**** Information provided ****
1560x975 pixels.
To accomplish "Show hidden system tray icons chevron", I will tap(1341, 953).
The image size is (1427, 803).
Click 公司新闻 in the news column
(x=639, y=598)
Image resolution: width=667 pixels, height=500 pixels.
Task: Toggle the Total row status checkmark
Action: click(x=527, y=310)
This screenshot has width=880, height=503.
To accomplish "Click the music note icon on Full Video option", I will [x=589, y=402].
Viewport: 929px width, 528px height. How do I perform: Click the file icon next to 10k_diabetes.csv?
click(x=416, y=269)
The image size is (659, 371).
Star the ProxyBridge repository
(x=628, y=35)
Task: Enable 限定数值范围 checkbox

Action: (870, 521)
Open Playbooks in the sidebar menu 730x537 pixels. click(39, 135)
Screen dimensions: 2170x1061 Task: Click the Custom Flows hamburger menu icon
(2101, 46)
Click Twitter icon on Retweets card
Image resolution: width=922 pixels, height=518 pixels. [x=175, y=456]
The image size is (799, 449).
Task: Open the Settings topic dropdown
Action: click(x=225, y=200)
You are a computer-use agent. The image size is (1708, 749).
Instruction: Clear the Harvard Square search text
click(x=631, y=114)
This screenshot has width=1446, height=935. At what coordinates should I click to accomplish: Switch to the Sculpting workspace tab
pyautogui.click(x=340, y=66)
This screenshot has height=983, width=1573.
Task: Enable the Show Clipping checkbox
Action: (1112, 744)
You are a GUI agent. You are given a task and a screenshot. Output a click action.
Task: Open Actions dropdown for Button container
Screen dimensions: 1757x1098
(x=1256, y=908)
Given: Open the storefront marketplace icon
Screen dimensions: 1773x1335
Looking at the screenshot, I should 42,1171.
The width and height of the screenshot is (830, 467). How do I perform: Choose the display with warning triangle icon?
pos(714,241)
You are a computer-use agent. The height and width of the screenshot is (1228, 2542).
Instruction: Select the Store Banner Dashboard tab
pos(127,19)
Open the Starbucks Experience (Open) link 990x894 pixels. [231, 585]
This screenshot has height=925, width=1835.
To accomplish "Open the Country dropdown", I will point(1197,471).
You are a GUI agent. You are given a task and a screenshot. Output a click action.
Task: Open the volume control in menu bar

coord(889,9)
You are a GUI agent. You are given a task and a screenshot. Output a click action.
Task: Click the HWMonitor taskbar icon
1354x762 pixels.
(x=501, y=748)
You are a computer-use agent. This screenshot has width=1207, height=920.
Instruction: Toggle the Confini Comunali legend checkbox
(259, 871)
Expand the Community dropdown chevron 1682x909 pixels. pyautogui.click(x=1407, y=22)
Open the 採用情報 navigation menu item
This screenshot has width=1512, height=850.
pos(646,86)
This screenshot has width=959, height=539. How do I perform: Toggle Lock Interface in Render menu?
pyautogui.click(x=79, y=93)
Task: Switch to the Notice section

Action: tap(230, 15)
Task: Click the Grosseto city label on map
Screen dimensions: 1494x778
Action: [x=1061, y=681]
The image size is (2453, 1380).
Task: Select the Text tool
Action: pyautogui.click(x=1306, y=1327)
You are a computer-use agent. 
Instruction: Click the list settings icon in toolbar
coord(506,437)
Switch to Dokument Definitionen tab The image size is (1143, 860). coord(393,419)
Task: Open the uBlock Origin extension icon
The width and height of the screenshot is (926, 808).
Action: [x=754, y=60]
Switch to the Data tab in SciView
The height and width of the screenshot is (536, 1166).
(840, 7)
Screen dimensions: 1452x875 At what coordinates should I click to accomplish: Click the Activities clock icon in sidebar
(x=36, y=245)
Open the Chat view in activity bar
****
Exactly the lines from the one with "Task: Open the volume control in menu bar" through the end of the entries, both included, should be written out, and no others.

Task: Open the volume control in menu bar

coord(889,9)
You are a GUI agent. You are given a task and a screenshot. Output a click action.
Task: Click the HWMonitor taskbar icon
1354x762 pixels.
(x=501, y=748)
You are a computer-use agent. This screenshot has width=1207, height=920.
Instruction: Toggle the Confini Comunali legend checkbox
(259, 871)
Expand the Community dropdown chevron 1682x909 pixels. pyautogui.click(x=1407, y=22)
Open the 採用情報 navigation menu item
This screenshot has width=1512, height=850.
pos(646,86)
This screenshot has width=959, height=539. How do I perform: Toggle Lock Interface in Render menu?
pyautogui.click(x=79, y=93)
Task: Switch to the Notice section

Action: tap(230, 15)
Task: Click the Grosseto city label on map
Screen dimensions: 1494x778
Action: [x=1061, y=681]
The image size is (2453, 1380).
Task: Select the Text tool
Action: pyautogui.click(x=1306, y=1327)
You are a computer-use agent. 
Instruction: Click the list settings icon in toolbar
coord(506,437)
Switch to Dokument Definitionen tab The image size is (1143, 860). coord(393,419)
Task: Open the uBlock Origin extension icon
The width and height of the screenshot is (926, 808).
Action: [x=754, y=60]
Switch to the Data tab in SciView
The height and width of the screenshot is (536, 1166).
(840, 7)
Screen dimensions: 1452x875 At what coordinates should I click to accomplish: Click the Activities clock icon in sidebar
(x=36, y=245)
Open the Chat view in activity bar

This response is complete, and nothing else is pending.